Mais mercredi 4 octobre, elle a été suspendue pour avoir comparé les migrants à l'Occupation nazie. Sur sa page Facebook, Mme Kauffmann avait publié le 25 mai, comme l'a repéré mardi le site internet BuzzFeed, deux photos. La première faisait figurer des migrants à Paris, la seconde la couverture du livre de Julian Jackson intitulé "La France sous l'Occupation, 1940-1944", en couverture duquel figure Adolf Hitler sur le parvis du Trocadéro, avec la Tour Eiffel en fond. "Si la photo de gauche (ndlr : celle des migrants) ne s'appelle pas l'occupation, dites-moi comment ça s'appelle!!!", insistait-elle, avant de déplorer qu'"aujourd'hui, personne ne lutte contre cette invasion. Donc à mes yeux c'est pire!". Une publication depuis supprimée.

"Cette suspension n'est pas sans me surprendre puisque j'ai repris l'essence des propos de Marine Le Pen concernant l'analogie entre l'Occupation et les conséquences d'une immigration incontrôlée... Je rappelle par ailleurs que la présidente du FN a été relaxée au terme d'une longue procédure. La sanction que l'on m'inflige est donc pour le moins incohérente !", a rétorqué Mme Kauffmann dans un communiqué.

UNE "CABALE"

Cette suspension est "une mesure conservatoire pour avoir une discussion avec elle", a précisé mercredi à l'AFP David Rachline. Mais sa remplaçante ne l'entend pas de cette oreille. Contactée par publicsenat.fr, elle dénonce jeudi 5 octobre "une cabale de son propre parti". "Ce sont des petits arrangements entre amis. Je ne voulais pas démissionner alors maintenant tous ceux qui sont du côté de David Rachline et de Frédéric Boccaletti sont contre moi. Cette cabale est très difficile à vivre surtout quand ça vient de son propre parti. Je ne pensais pas que c'était comme ça au FN".

La succession de David Rachline ne s'est en effet pas déroulée sans heurts, assure cette retraitée de l'industrie pharmaceutique.
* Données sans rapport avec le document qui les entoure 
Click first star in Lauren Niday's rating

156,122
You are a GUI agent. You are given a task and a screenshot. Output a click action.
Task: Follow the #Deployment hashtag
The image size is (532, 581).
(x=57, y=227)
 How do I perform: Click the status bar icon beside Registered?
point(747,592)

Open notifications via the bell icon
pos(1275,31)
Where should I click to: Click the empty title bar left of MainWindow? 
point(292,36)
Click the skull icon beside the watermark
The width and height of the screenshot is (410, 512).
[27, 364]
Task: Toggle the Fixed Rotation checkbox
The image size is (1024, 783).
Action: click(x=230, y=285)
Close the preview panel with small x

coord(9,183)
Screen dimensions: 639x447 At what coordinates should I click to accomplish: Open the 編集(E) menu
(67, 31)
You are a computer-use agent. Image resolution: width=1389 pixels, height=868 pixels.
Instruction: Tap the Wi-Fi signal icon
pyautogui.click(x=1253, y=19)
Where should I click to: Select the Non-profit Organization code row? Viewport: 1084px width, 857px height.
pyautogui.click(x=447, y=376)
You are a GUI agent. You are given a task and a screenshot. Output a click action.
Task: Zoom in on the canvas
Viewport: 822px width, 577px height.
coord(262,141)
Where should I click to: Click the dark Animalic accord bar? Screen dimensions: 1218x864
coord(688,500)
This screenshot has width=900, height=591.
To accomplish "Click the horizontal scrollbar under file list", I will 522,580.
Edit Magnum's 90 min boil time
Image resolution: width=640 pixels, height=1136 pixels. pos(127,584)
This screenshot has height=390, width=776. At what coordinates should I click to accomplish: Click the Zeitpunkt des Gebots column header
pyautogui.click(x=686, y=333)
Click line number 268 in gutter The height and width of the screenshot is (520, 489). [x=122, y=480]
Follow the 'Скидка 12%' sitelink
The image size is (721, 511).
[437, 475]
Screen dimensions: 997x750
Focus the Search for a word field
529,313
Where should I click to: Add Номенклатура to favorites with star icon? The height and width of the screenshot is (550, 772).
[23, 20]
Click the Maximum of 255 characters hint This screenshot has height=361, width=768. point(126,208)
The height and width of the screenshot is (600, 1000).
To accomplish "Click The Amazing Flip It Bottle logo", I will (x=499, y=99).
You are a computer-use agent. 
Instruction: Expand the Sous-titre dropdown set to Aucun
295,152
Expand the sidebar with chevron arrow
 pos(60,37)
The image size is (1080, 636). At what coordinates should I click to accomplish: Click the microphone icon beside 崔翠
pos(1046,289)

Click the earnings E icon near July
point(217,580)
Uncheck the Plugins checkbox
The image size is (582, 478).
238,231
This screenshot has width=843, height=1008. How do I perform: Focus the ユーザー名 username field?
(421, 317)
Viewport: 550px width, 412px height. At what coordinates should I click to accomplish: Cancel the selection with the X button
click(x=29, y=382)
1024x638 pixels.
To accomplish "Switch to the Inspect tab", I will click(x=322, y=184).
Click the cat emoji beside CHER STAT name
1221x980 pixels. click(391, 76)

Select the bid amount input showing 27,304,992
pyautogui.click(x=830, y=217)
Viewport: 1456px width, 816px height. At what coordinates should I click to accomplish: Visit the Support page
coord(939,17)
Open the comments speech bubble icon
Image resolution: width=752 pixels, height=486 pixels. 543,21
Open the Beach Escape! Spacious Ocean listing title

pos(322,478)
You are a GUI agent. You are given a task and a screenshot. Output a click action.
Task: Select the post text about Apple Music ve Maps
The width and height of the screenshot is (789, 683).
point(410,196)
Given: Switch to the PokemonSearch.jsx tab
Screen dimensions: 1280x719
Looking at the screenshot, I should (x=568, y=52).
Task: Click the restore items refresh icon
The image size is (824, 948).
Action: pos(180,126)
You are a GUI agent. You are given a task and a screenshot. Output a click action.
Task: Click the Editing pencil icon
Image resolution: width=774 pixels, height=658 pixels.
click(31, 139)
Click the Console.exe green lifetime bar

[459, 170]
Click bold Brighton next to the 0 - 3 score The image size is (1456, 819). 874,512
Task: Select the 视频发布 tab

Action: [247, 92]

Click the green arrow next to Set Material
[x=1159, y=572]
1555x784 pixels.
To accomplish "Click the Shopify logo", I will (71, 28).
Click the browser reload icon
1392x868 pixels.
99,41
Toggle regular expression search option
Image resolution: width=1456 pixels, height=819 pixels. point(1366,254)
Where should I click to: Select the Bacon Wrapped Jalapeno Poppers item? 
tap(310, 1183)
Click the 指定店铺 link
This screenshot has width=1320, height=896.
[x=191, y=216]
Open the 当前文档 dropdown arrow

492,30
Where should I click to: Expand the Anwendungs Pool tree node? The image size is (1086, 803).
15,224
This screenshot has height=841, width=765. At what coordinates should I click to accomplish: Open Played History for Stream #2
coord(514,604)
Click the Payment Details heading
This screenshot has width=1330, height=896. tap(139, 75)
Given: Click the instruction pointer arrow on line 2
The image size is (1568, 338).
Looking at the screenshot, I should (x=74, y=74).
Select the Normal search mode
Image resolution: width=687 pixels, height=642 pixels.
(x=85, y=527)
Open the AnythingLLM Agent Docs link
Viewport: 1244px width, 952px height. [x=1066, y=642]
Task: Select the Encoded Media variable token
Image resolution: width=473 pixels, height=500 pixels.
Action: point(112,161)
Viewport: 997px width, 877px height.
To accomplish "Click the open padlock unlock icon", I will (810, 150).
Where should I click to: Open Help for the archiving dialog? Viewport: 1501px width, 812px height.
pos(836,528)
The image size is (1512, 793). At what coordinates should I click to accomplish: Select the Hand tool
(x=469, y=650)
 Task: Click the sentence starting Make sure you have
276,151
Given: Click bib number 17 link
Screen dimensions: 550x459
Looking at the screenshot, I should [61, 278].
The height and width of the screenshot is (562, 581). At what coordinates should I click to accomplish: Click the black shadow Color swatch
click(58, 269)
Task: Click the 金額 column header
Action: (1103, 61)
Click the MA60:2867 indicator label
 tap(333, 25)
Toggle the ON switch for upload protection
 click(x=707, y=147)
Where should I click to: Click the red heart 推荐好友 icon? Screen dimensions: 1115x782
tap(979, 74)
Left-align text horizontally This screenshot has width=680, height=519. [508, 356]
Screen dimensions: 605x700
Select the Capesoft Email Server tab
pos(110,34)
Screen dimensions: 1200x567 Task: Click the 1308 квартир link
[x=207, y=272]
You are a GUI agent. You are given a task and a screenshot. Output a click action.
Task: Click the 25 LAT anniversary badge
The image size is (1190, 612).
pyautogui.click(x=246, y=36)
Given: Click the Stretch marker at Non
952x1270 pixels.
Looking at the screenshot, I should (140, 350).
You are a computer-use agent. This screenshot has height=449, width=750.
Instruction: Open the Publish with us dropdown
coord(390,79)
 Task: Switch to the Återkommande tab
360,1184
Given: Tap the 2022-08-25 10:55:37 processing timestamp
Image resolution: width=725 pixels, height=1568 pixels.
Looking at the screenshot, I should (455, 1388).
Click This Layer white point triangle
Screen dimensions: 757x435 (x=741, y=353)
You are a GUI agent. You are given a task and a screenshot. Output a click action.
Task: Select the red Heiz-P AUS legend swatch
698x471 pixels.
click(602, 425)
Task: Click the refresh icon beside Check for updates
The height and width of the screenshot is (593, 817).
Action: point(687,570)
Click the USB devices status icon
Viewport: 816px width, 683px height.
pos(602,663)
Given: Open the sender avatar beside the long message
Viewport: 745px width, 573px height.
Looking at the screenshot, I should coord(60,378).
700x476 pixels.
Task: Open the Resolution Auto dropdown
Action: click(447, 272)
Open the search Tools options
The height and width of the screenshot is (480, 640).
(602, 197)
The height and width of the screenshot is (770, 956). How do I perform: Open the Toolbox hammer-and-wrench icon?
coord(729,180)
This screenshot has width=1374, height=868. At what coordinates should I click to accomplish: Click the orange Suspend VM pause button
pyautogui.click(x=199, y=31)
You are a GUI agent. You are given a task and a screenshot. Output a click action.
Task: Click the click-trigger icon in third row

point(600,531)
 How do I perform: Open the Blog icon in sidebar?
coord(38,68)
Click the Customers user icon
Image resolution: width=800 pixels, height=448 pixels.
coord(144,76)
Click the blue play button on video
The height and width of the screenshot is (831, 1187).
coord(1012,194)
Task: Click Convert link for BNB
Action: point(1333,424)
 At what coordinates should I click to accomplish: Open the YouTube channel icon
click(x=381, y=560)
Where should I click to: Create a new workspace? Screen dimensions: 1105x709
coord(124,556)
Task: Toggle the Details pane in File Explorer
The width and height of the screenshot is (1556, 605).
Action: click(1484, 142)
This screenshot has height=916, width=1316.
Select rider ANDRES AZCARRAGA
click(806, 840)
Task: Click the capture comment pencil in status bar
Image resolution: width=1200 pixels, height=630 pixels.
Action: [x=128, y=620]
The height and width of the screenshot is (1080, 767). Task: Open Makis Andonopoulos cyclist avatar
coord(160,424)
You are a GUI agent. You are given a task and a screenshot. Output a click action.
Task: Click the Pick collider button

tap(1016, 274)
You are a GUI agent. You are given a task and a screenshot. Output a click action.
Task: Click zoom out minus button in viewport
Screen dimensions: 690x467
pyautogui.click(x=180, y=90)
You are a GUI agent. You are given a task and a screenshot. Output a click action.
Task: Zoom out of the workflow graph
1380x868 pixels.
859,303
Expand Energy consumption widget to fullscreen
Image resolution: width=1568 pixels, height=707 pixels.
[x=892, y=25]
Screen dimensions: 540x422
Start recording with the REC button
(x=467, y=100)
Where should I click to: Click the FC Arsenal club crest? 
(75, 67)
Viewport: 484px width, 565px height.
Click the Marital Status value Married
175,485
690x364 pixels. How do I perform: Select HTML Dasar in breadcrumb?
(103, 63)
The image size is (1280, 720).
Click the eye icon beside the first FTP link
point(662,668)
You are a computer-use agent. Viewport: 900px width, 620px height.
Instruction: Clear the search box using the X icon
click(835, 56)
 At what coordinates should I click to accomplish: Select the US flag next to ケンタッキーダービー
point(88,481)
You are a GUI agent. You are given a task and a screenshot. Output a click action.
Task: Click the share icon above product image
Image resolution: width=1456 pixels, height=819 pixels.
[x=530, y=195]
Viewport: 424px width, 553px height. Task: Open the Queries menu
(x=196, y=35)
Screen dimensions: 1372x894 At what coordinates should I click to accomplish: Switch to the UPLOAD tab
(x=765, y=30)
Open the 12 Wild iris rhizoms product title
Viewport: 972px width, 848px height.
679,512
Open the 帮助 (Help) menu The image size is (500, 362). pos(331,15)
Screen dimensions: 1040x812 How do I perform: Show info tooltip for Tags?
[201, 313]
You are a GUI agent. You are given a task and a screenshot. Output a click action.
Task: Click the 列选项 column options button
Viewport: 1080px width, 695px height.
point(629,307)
Avant de reprendre le poste de David Rachline, Claudine Kauffmann avait en effet affirmé au numéro trois de la liste, à savoir Frédéric Boccaletti, également président du groupe FN de la région Provence-Alpes-Côte d'Azur, qu'elle ne prendrait pas le poste pour raisons de santé. Mais mercredi 4 octobre, elle a expliqué dans le Monde qu'il ne s'agissait que d'un leurre. "Je n'étais pas malade du tout, c'était pour me protéger. J'étais menacée par les sbires de monsieur Boccaletti, on a menacé de me taper dessus. Je lui ai fait croire que je voulais me retirer, il l'a cru jusqu'au bout. (...) On m'a même proposé une somme d'argent pour me retirer, et que si ça ne suffisait pas je pouvais demander plus".

"J'attends qu'elle donne les noms de ces sbires, je l'incite à déposer plainte contre ces gens-là", a répondu M. Boccaletti dans les colonnes du Monde, affirmant n'y être "pour rien". Il a également livré sa propre version : "Je lui ai proposé d'être mon attachée parlementaire en local, de travailler sur le thème de la ruralité. J'ai évoqué une somme de 1.500 euros par mois, a-t-il reconnu. Mais ces discussions, on les a eues car elle-même voulait démissionner pour des raisons de santé."

RENDEZ-VOUS AU TRIBUNAL

"Je pense que cela se réglera au tribunal. Il faudra qu'elle assume ses déclarations", a affirmé David Rachline à l'équipe du Lab d'Europe 1. En effet : Frédéric Boccaletti a ensuite annoncé que son avocat était en train de préparer un dépôt de plainte à l'encontre de Claudine Kauffmann. "Ma réaction est simple. Je vais l'assigner en justice. Elle devra répondre de ses accusations devant un juge. Elle et toutes les personnes qui m'insultent depuis plusieurs jours sur les réseaux sociaux. Il faudra qu'elle apporte les preuves de ses accusations. Je suis extrêmement serein", a-t-il assuré.

De son côté, la sénatrice a affirmé à 20 Minutes avoir "rendez-vous avec Marine Le Pen le 18 octobre prochain. On va discuter. Elle ne se rend pas compte de ce qui se passe ici."